Integrating Experimental Findings and Process-Based Models
In EDGE, modelers and experimental ecologists are working in close collaboration to incorporate field data into an integrated experiment-modeling framework (Figure 6.4), where data are used to estimate parameters of the process-based model, TECO. In turn, this process identifies information gaps, for which additional sampling efforts can be conducted within the experiment. For example, some variables being measured in EDGE concerning C cycling processes are aboveground and belowground standing crop biomass, aboveground litter, soil respiration, and total soil C content. By mapping and comparing TECO output to these measured variables using a Markov chain Monte Carlo technique (Metropolis-Hastings algorithm; Hastings 1970), multiple model parameters are able to be estimated for each site. Additionally, model parameters not well constrained using the current level of data inform where additional sampling efforts should be applied.

FIGURE 6.4
Conceptual representation of the integrated experiment-modeling framework employed by EDGE to assess mechanisms behind differential ecosystem sensitivity to drought across grasslands spanning climatic gradients and having various ecosystem attributes. Data obtained from the multisite experiment are integrated into the process-based model, TECO, to identify scaling rules for model parameters. These, in turn, are incorporated into regional-scale projections that allow for broader testing of hypotheses related to future ecosystem status under altered climate regimes.

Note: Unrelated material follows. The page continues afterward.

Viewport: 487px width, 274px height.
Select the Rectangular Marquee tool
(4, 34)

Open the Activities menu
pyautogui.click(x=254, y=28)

Once parameters are able to be properly estimated, they can then be linked with the climatic conditions across sites to provide insight into how ecosystem processes as represented by model parameters and climate should covary. Second, examination of parameter estimates in different sites, but within the same climate envelope, gives insight into how parameters should be assigned based on ecosystem attributes separate from climatic context. For example, despite both having mean annual precipitation close to 350 mm and mean annual temperature around 9°C, paired sites in northern Colorado and southern Wyoming have very different functional composition with one site being dominated by C4 warm-season grasses and the other by C3 cool-season grasses. These different functional groups have very different growth strategies and water use efficiencies, which will impact how these grasslands respond to alterations in rainfall. Variation of estimated parameters in these grasslands provides insight into how mechanisms driving ecosystem responses to drought may differ along with plant functional types and how model projections should be scaled across ecosystems varying in plant functional types. Using the information about how model parameters vary across space due to environmental context and ecosystem attributes allows for model projections to be scaled up from single-sites to the regional level. Once scaling rules are established and incorporated into process-based models, hypotheses are then able to be tested at larger spatial scales.
Both the design of the EDGE study and integration of experiment and process-based models are extremely important for this study's success. We suggest that, to provide much needed predictive power under altered climate regimes at regional scales, future studies examining ecosystem sensitivity to environmental drivers should consider implementing consistent methodology across study sites at least when experimental sites exist within the same biome. Assimilating data across those regional sites would improve model performance upscaling from distributed experiments.